Q: How would you build an adaptive controller
that chooses a Mix’n’Match width schedule per request/token while
enforcing SLOs?
A: Define a budget (C) per request/token. Use
signals like queue depth and token entropy; choose a schedule via
DP/greedy or a learned policy. Add hysteresis and penalties for
switching. Validate with offline simulation and online A/B tests,
measuring latency tail and quality.
12) Practical take-home exercises (with expected answers)
Q: Implement a MatFormer FFN module in PyTorch
(4 granularities), with unit tests for slicing, gradient tests,
and Mix’n’Match extraction API. What would “done” look like?
A: “Done” includes:
- MatFormerFFN(d, h, widths=[h, h/2, h/4, h/8])
implementing prefix slicing,
- tests: output equality with reference implementation; gradient
zero outside prefix for small loss; deterministic behaviour,
- extraction: extract(width_map) returns a wrapper
model that uses chosen widths; plus docs/examples.
Q: Profiling task: benchmark forward latency
vs width schedule; find the knee where attention dominates.

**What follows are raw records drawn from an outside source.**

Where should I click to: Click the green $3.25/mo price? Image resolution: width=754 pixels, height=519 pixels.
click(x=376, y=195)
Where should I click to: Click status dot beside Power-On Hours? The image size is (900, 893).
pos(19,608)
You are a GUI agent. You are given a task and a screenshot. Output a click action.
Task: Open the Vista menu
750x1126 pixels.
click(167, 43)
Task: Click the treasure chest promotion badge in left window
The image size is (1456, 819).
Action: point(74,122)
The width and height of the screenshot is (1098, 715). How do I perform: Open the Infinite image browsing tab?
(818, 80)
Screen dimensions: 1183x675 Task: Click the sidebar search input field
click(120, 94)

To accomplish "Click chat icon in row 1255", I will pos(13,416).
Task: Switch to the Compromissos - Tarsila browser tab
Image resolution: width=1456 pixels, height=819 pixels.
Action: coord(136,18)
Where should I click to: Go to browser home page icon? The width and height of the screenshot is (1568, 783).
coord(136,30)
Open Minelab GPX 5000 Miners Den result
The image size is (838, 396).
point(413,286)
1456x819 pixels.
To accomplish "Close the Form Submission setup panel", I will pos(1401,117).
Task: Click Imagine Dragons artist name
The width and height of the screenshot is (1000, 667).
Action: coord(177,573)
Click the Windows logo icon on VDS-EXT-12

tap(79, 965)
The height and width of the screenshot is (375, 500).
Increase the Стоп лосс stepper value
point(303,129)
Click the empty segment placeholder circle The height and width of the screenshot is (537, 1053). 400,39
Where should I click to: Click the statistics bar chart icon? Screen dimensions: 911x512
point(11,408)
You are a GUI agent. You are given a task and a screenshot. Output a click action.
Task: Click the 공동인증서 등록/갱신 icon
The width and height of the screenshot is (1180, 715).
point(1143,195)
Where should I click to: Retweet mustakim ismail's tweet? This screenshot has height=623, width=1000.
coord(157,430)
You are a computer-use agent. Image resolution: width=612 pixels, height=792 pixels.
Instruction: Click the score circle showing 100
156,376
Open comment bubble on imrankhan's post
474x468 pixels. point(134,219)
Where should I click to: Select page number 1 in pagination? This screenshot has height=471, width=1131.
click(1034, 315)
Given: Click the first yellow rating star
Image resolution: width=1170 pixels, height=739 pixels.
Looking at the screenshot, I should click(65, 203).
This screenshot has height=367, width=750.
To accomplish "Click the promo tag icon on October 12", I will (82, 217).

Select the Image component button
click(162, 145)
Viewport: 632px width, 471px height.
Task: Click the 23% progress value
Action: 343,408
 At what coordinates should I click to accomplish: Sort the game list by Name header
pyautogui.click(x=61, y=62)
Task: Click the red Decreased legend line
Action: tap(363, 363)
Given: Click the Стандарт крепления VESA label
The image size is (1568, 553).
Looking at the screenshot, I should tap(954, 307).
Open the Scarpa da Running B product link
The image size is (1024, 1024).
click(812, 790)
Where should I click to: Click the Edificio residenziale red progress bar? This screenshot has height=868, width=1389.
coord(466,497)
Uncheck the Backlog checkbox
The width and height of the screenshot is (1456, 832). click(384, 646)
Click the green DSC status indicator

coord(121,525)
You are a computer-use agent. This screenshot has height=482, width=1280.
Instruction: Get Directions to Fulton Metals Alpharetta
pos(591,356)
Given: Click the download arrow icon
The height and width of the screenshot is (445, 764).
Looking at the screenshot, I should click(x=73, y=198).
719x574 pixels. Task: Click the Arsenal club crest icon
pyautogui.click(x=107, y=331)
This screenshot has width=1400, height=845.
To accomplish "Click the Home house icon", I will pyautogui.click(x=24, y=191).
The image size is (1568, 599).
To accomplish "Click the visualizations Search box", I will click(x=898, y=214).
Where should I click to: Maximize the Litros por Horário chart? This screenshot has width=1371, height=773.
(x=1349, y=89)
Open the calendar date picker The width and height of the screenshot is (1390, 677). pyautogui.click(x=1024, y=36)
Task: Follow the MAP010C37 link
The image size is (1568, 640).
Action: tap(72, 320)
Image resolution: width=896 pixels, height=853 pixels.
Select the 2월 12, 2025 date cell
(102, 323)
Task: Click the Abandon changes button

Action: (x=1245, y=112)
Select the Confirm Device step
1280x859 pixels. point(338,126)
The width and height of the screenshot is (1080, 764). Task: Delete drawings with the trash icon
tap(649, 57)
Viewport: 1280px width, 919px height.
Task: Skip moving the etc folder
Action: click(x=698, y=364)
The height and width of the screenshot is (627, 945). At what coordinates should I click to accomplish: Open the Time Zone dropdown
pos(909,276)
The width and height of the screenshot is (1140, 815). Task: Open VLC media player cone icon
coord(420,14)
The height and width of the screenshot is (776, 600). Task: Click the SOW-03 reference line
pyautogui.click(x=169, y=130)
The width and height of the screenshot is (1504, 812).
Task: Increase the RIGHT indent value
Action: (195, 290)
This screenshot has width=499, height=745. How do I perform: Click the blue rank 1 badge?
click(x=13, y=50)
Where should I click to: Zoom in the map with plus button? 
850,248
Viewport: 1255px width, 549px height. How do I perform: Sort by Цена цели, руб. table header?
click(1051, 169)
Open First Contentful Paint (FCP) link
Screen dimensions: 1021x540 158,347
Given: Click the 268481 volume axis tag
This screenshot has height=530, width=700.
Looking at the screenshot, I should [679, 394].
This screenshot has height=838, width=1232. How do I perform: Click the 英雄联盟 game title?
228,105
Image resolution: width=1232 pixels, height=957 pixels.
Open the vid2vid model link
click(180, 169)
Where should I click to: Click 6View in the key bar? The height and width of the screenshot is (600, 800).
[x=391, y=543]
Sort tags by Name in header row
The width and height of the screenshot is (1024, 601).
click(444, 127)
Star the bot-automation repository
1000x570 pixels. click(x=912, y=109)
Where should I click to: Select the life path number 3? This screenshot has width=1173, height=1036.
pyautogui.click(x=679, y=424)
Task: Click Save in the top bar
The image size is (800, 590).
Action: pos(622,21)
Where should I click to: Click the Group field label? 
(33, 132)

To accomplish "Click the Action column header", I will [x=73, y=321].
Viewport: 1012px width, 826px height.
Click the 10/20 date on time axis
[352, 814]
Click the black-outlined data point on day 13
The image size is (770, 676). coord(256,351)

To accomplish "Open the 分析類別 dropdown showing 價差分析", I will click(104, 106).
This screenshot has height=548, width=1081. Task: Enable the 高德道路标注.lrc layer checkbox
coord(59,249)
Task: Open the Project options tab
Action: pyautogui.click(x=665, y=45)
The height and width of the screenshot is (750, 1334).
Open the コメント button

What
should the report include?
A: Include: per-layer and total latency breakdown
(attention vs FFN vs other), latency vs sequence length and width,
GPU utilisation, and identify regime where shrinking FFN stops
helping. Provide recommended width tiers for typical sequence
lengths.
Q: Spec decoding prototype: drafter=small
submodel, verifier=XL; log accept rate, rollback rate, end-to-end
latency. What indicates success?
A: Success: accept rate high enough that verifier
amortises; end-to-end tokens/sec improves vs baseline decoding
with XL alone; quality remains comparable (task eval or human
checks). Report curves vs drafter size and token block length
(k).
Q: Retrieval task (encoder): compute corpus
embeddings with XL; query with smaller widths; quantify recall@K
vs compute. What indicates MatFormer helps?
A: If recall@K degrades gracefully with width and
small widths still retrieve well compared to independently trained
small encoders, then MatFormer preserves embedding structure. Also
show embedding distortion metrics and compute savings.